- Education: Cornell University
- Occupations: Architect businessperson

= David Colleen =

American businessman and architect

David Colleen is an American businessman and architect. He has been the chief executive officer (CEO) of SapientX since co-founding it in 2016. Previously, he founded Planet 9 Studios and was its CEO from 1994 to 2016.

==Early life and education==
Born in the United States, Colleen attended Cornell University and graduated with a bachelor's degree in architecture, business administration, and management in 1981.

==Career==
After relocating to San Francisco, Colleen joined an architectural firm, where he specialized in designing commercial buildings. During that period, he adapted 2D drafting software, developed in the 1980s to create 3D design simulations. He later collaborated with Harley Wagner Integrated in West Michigan to expand his firm's outreach.

In 1991, Colleen founded Planet 9 and served as its CEO until 2016. Under his tenure, Planet 9 specialized in constructing 3D models of buildings, streets, and various structures, using textures from digitized photographs. The company modeled over 15 cities, including Austin, San Francisco, Tokyo, New York (city), and San Diego. The process involved capturing up to 2,000 photographs of a city, creating foundational models, and then integrating the images. The models used the Virtual Reality Modeling Language (VRML) for online navigation, requiring a VRML plug-in. In 1996, Planet 9 built a baseball park simulation based on the San Francisco Giants' plans. The company later created a prototype 3D conference room for SPS Payment and a VRML environment for Schlumberger. In the 1990s, Planet 9 was recognized as a leading company in the virtual reality sector.

In 1995, Colleen built VRML-based Virtual SOMA, a 3-D model of the SOuth of MArket Street in San Francisco, and showcased it at the Microsoft booth at the SigGraph conference. In 1997, he and his team developed Virtual Tokyo, a 3D representation of the Shinjuku district in Tokyo.

In 1999, Colleen gave a lecture at the Oklahoma City University, titled "Technology Builds Community".

In 2016, Colleen co-founded SapientX with Bruce Wilcox and Maclen Marvit. Prior to this, the founders had developed AI-driven, 3D, conversational characters in 2003, which were later incorporated into a Multiverse platform, RayGun, in 2008. In the same year, SapientX released public AI chatbots that mimicked the voices of Hillary Clinton and Donald Trump.

#### [How to complete this task]
Copy everything in the David Colleen text from "In 1999, Colleen" down to "and Donald Trump.".

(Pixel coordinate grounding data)
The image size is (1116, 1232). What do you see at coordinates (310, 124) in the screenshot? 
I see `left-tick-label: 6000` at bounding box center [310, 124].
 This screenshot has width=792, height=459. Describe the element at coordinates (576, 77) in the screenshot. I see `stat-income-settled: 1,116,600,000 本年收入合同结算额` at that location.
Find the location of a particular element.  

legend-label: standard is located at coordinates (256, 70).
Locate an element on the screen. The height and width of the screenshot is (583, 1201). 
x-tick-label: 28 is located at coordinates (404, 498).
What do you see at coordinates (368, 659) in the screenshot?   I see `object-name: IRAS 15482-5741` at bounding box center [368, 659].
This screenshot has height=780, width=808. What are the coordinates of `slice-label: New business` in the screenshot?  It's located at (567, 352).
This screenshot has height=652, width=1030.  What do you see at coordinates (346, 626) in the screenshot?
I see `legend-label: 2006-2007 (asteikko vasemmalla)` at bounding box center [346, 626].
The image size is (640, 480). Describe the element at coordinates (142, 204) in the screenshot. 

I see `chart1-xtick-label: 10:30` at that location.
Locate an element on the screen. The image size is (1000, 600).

#### [Completed exercise]
In 1999, Colleen gave a lecture at the Oklahoma City University, titled "Technology Builds Community".

In 2016, Colleen co-founded SapientX with Bruce Wilcox and Maclen Marvit. Prior to this, the founders had developed AI-driven, 3D, conversational characters in 2003, which were later incorporated into a Multiverse platform, RayGun, in 2008. In the same year, SapientX released public AI chatbots that mimicked the voices of Hillary Clinton and Donald Trump.